We meet the community of De Riet and hear why and how they are prepared to live with wild Elephants. In the dry season, we can almost guarantee great encounters with desert Elephants and we may see Lions. We will also talk to local farmers here about the challenges of living with large predators.
Camp, Huab Valley | Meals: B,L,D
Day 12 & 13 – Ombonde People’s Park
We take a scenic drive to Okavarionga, with a lunch stop at Wereldsend from where Namibia’s ground-breaking community conservation program started in the 1980s. Your guide Dr Margaret Jacobsohn has a home here.
Continuing our drive, we then reach our specially erected wild camp where we will spend two nights in the heart of Africa’s first People’s Park. With an area of more than 1140 square km, the Ombonde Peoples’ Park (OPP) is the core wildlife area of two forward-thinking conservancies, Ehirovipuka and Omatendeka. It is a progressive new type of protected area – an African way of linking conservation of wildlife to enhanced quality of life of the communities who co-manage and live around the wildlife and the tourism areas they have chosen to protect.
What makes the OPP different from conventional national parks is that it builds on and enhances community ownership of wildlife and valuable natural resources – the key to the success of community-based conservation in Namibia – as it is a genuine partnership between two communal conservancies and the government. Here we will meet with local Herero men and women involved in the OPP.
Camp, Ombonde People’s Park | Meals: B,L,D
Day 14 – The Khovarib Schlugt
A scenic drive this morning takes us into a completely different landscape as we explore and overnight in the beautiful Khovarib Schlugt. This remarkable canyon, with its ancient coral reef remains, is part of the Annabeb Conservancy, which is planning to join its core wildlife area to the neighbouring People’s Park.
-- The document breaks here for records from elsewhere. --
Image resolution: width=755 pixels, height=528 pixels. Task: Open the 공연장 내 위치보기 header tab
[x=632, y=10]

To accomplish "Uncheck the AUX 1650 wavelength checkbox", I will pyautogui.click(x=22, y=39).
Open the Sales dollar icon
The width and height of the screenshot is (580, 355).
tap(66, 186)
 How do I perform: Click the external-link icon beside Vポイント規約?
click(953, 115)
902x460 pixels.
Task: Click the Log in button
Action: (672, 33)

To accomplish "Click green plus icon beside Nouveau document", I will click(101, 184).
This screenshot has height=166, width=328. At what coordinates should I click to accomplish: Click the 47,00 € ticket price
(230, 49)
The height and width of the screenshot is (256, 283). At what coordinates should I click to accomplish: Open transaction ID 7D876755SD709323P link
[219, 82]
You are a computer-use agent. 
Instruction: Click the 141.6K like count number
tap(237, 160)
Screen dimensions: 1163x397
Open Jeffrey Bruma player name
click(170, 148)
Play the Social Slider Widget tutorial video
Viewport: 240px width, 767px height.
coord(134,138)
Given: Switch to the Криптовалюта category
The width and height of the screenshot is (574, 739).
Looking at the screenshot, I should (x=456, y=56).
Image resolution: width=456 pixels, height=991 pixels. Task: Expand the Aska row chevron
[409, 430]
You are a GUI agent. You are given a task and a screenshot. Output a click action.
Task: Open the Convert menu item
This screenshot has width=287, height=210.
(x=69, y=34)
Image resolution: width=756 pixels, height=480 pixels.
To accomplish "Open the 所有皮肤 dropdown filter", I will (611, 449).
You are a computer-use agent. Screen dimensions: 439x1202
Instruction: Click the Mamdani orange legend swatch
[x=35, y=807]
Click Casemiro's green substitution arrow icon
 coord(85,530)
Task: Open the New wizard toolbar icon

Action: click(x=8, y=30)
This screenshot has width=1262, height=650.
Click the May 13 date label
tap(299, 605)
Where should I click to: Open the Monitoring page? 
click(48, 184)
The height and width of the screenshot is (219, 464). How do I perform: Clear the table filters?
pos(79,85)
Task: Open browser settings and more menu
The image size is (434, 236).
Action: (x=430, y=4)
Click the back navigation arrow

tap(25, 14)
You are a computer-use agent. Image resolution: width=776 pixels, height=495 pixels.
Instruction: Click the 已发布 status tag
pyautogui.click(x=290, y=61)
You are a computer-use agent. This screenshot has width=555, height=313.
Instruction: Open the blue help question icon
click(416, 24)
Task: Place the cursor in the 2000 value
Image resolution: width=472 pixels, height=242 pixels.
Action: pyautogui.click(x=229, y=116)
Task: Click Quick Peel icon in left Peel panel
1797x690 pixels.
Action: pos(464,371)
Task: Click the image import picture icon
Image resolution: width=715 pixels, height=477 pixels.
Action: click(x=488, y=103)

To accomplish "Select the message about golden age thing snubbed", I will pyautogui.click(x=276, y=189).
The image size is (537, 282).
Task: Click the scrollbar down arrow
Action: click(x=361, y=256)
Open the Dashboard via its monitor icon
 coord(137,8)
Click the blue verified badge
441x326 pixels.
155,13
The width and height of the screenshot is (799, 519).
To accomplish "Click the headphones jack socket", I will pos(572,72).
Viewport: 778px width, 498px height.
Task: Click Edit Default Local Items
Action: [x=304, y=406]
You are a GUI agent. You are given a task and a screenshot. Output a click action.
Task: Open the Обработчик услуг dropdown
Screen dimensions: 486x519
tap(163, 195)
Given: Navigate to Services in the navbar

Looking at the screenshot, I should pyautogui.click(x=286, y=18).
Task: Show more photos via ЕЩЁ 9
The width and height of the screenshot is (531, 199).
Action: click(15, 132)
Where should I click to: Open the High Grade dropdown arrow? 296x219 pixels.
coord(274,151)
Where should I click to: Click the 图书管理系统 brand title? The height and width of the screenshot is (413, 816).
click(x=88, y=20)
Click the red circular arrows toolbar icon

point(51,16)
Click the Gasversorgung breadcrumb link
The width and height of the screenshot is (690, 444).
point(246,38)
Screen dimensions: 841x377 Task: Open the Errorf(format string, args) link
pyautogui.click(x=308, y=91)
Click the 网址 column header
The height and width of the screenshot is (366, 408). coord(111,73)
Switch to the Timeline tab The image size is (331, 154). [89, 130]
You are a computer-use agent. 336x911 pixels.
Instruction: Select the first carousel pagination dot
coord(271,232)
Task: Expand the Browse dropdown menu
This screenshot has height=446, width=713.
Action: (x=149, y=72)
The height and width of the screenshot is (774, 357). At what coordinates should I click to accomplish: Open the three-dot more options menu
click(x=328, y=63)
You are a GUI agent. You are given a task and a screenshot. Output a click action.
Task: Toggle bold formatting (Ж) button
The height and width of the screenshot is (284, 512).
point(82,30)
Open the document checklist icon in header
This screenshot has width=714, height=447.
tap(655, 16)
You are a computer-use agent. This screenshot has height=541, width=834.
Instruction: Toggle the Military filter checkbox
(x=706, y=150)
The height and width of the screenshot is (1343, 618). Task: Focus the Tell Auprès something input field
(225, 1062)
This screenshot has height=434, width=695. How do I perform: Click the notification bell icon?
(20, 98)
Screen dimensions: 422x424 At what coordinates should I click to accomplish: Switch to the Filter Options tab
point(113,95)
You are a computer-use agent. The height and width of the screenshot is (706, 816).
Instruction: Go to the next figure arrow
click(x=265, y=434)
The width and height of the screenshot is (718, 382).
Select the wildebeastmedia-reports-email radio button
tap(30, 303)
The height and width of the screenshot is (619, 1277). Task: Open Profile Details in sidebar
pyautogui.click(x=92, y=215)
Camp, Khovarib Schlugt | Meals: B,L,D
Day 15 – Hoanib River
Drive via the historic Sesfontein Fort – now a lodge – to the famous Hoanib River, the iconic home of Namibia’s desert Elephants, where the successful fight to save them was won in the 1980s. It’s now prime habitat for desert Elephants, Lions and the rare and elusive Brown Hyena. We overnight in a picturesque wild camp.
Camp Hoanib River | Meals: B,L,D
Day 16 – Puros Conservancy
Before breakfast, we embark on an exhilarating guided walk to take in the local wildlife. We then drive north to Okongue, meaning ‘place of the leopard’ in the local language. Here we will wild camp in the 3,600 square km Puros Conservancy and hopefully meet up with conservancy Rhino rangers for a Rhino tracking experience. We will share dinner with this dedicated team of local men so that they can tell us how direct community involvement and on-going vigilance has been the key to keeping Africa’s second largest population of Black Rhino safe from poachers.
Here we will have time to relax in the shade of the large trees along the banks of the Hoarusib River. Elephants often walk through the campsite and Giraffe browse in the nearby woodland. We will also have our first contact with the delightful Himba people here.
Camp, Okongwe | Meals: B,L,D
Day 17 & 18 – Etaambura Lodge
A scenic drive north leads to a relaxing two nights at the gorgeous Etaambura Lodge, situated on a high hill in the Orupembe Conservancy. Enjoy simple chalets, private decks and en suite bathrooms with amazing views. A full day of unwinding, walking and sight-seeing gives us time to relax and contemplate what we have seen on the expedition so far.
We are invited to visit a nearby Himba village. The local headman and his wives, or an Orupembe Conservancy leader, will join us for dinner so that there is plenty of opportunity to share worldviews.
Etaambura Lodge | Meals: B,L,D
Day 19 & 20 – Kunene River
Depart after breakfast for the scenic drive via Marienfluss to Okahirongo Kunene River Lodge, on Namibia’s border with Angola. This is the most remote part of southern Africa, where we will be on rough tracks seldom used by other visitors to the region. Here we will spend two nights beside this remote and unspoiled river.
Camp, Kunene River | Meals: B,L,D
Day 21, 22 & 23 – Etosha National Park
In the morning after breakfast we say farewell to Margie and her terrific expedition team, who will drive us to the nearby airstrip where our charter flight awaits to take us to Namutoni in the legendary Etosha National Park.
Our flight will first take us out to the Skeleton Coast for a birds eye view of this fabled landscape. We take in this rugged and spectacular National Park before heading inland towards Etosha.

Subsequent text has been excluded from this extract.